**Предоставленный отрывок:**
# # # # # # #
Однако, похоже, что и весть о смерти Брабанцио не трогает Отелло. Все с тем же нечеловеческим спокойствием он говорит то, что так упорно хранит его помутившийся рассудок - он повторяет пустые, бездоказательные слова Яго, которые впитала его болезнь, и снова призывает в свидетели всего лишь фантом, видение, подменившее реальность:
"Все это достойно сожаления. Но Яго знает, что она тысячу раз совершила постыдное деяние с Кассио. Кассио признался в этом".
"Кассио признался"!..
Бедный, глубоко больной, несчастный Отелло! Он держится за этот призрак как за торжество истины, превращающее смерть Дездемоны в искупительную "жертву", как уверяет его болезнь. Да есть ли хоть что-то, способное вывести его сознание из этого морока?!
Есть!
Волшебный платок, который Отелло получил в дар от матери, пропажа которого зафиксировалась в его сознании как предчувствие несчастья, - его платок, его талисман любви внезапно нашелся...
"О глупый мавр! - говорит Эмилия. - Этот платок, о котором ты говоришь, я нашла случайно и отдала моему мужу, потому что часто, с торжественной серьезностью, - большей, чем соответствовала такой безделке, - он просил меня украсть его".
Раскрывшиеся обстоятельства пропажи платка и сам факт слишком внезапного обнаружения этой ценнейшей для него вещи так глубоко впечатляют Отелло, что рассудок его проясняется. Измученный приступами, истерзанный болезнью Отелло, заново потрясенный открывшимися обстоятельствами, приходит в себя.
Ненависть к Яго на минуту придает ему сил. Он бросается на Яго, но тот уворачивается и, смертельно ранив Эмилию, убегает. Монтано отбирает у Отелло меч...
*
Что было дальше - известно.
В комнату вводят арестованного Яго, и Отелло со словами: "Если ты дьявол, я не смогу тебя убить" - теперь уже другим мечом ранит его.
В кармане убитого Родриго находят два письма, окончательно разъясняющих замысел Яго. Этим тут же спешит воспользоваться принесенный сюда же на носилках раненый Кассио, чье "доброе имя" и лейтенантская должность так и остались не восстановленными после его пьяной выходки, а ведь это все еще могло помешать ему вступить в должность губернатора.
И вот теперь Кассио - по излюбленному для всех алкоголиков схеме - очень торопится снять с себя личную ответственность за свой алкоголизм (ведь кто бы тебе не наливал, но пьешь-то ты всегда сам!), с облегчением свалив ее на Родриго и Яго:
"Кроме того, в своем письме Родриго укоряет Яго за то, что он подбил его на ссору со мной, когда мы были на карауле, следствием чего явилось смещение меня с должности. И вот он только что сказал, - после того как долго казался мертвым, - что Яго ранил его, что Яго подстрекал его".
# # # # # # #
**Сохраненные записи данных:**
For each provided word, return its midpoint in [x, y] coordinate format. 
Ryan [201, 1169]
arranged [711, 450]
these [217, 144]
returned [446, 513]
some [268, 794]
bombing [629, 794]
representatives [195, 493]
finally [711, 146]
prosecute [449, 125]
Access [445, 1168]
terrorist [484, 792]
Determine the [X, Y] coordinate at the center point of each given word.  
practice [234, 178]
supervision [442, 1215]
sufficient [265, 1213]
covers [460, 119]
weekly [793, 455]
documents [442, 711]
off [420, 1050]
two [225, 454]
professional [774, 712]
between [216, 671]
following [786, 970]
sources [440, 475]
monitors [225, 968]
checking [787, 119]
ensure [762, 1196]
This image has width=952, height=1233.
# # # # # # #
**Задания:**
a – Переведите на английский язык предложение из отрывка об Отелло: «Ненависть к Яго на минуту придает ему сил».
b – Продолжите отрывок об Отелло, начиная сразу после его последнего предложения.

**Ответы по заданиям:**
a – Hatred of Iago gives him strength for a moment.

b –
*
Относительно фразы Кассио - "после того как долго казался мертвым", - переводчик М. Морозов слишком буквально воспринимает эти слова, констатируя в своем комментарии: "Итак, Родриго, по-видимому, остается в живых".
Нет, не остается. Родриго мертв.
Сказанная же Кассио фраза - лишь абсолютно неуместный в данных обстоятельствах пошлый цветистый оборот, этакая залихватская фигура речи, относящаяся к письмам убитого, к его посмертному письменному свидетельству, но не к его неожиданному воскрешению.
Просто Кассио даже и сейчас, находясь в чрезвычайно трагической обстановке, ну никак не в силах отказаться от возможности лишний раз полюбоваться собой, покрасоваться на публике.
*
Вот, собственно, и все. Трагедия завершается. Отелло остается жить не более получаса.
Он умрет, во всем обвиняя себя, терзаясь бесполезным раскаяньем. Умрет, так и не узнав о случившейся с ним болезни, железной хваткой вцепившейся в его мозг, сковавшей его рассудок и волю, полностью парализовавшей возможность к сопротивлению. Яго до последней минуты так и не скажет ему об этом. Как не скажет и о том, для чего же, преследуя какую ничтожную целью он так безжалостно изувечил жизнь мавра.
Прежде чем ударить себя кинжалом, он обратится к венецианцам с последней просьбой - ничего не смягчать и ничего не преувеличивать по злобе в их "письмах" правительству. А кроме того, обязательно рассказать, как однажды в Алеппо "злой турок в чалме побил венецианца и поносил Венецианскую республику", и тогда он схватил его за горло "и поразил его так".